8. Bees do the 'waggle dance.' Honey bees are famous for these dances that indicate nectar locations but solitary native bees have no need and want to keep these good locations to themselves.
9. Bees are short distance fliers. Indeed, bees prefer to be efficient in their nectar gathering, usually not going more than 1500' afoot but they have been known to travel further for a good source.
10. Adult bees live a long time. Alas your average male honey bee lives only about 6 weeks. Honey or bumblebee queens may live as long as 3-4 years. Solitary bees have it the worst, only living several weeks.
11. Male honey bees die upon mating. Under the 'I'm not sure I really wanted to know this' category, the genitalia of male honey bees explode at mating, paralyzing and killing them. Males of native species can and do mate more than once without dying.
12. Honey bees displace native bees on flowers. Evidence seems to indicate that apart from the occasional territorial scuffle between honey and native male bees, the groups seem to coexist peacefully.

So, there you have it, the 411 on the world of honey and native bees. 

Begonia Illumination Apricot. Somehow, these begonia flowers seem to glow with their own inner light. Golds, peaches, apricots, oranges, the flowers seem to display every color in this spectrum.

With my zoom lens I was finally able to get more of a closeup of the tiny flowers on my Emilia sonchifolia. My first attempt at growing it yielded mixed results but this year it has been in continuous glorious bloom for 3 months. Orange for orange lovers.

We're a long ways from Valentine's Day but this Cupid's Dart (Catananche caerulea) doesn't care. It's begun popping out lovely 1.5" flowers with overlapping petals. Not sure why this summer bloomer is so late but better late than never.

Who doesn't love moths? Here's a colorful little guy on my Tweedia plant. Gathering nectar no doubt. I've seen him frequently on this tweedia so I guess it's a good source. 

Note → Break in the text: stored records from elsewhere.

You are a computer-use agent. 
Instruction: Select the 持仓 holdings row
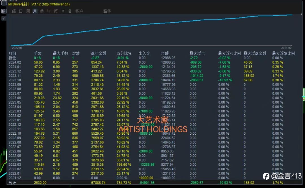[152, 58]
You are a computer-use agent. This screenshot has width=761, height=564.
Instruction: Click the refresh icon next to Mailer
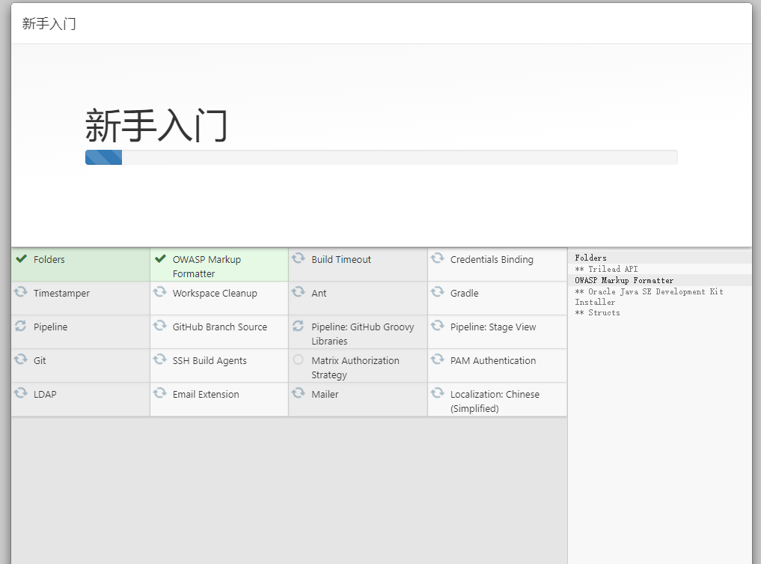(299, 392)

Calibrachoa Lemon Slice. One of my favorite variety names plus a pretty yellow star against white background flower. Million Bells as they're called are also enjoying the warmth of our autumn.

The flower on this hard to find Ruellia brittoniana may be a simple purple but dark stems and a bit of dark edging to the leaves of this vigorous perennial add up to an interesting specimen.

So, this photo illustrates the question 'What is a 'good' photo?' Shadows are somewhat camouflaging this shot of my Calothamnus villosus but in a way it adds a bit of mystery to the shot. As I've shared in previous photos, this is one of a number of plants whose flowers sprout directly off the stems. A close look reveals some burgundy buds here that have yet to open. And though the flowers look delicate, they are stiff and semi-waxy.

It may not be spring, when most bulbs begin to send up shoots and bloom, but some bulbs just can't wait. That would include a number of South African bulbs such as this Moraea polystacha, which naturally bloom in the late fall through late winter period.

Speaking of bulbs that don't bloom in spring or winter, this Rain lily waits for fall rains to quickly send up its simple white flowers. In short, most bulbs wait for the right combo of moisture and warmth to send up shoots. That's why it's not wise to plant things like Daffodils too early in the fall. If they get watered, intentionally or accidentally, or if we get unexpectedly early rain, they may get confused into thinking it's spring send up shoots.

Finally my latest discovery from the great world of Begonias, this B. Belleconia Soft Orange has one beautiful and somewhat unusual flower. The outer petals surround a collection of almost peony-like inner petals. Lovely!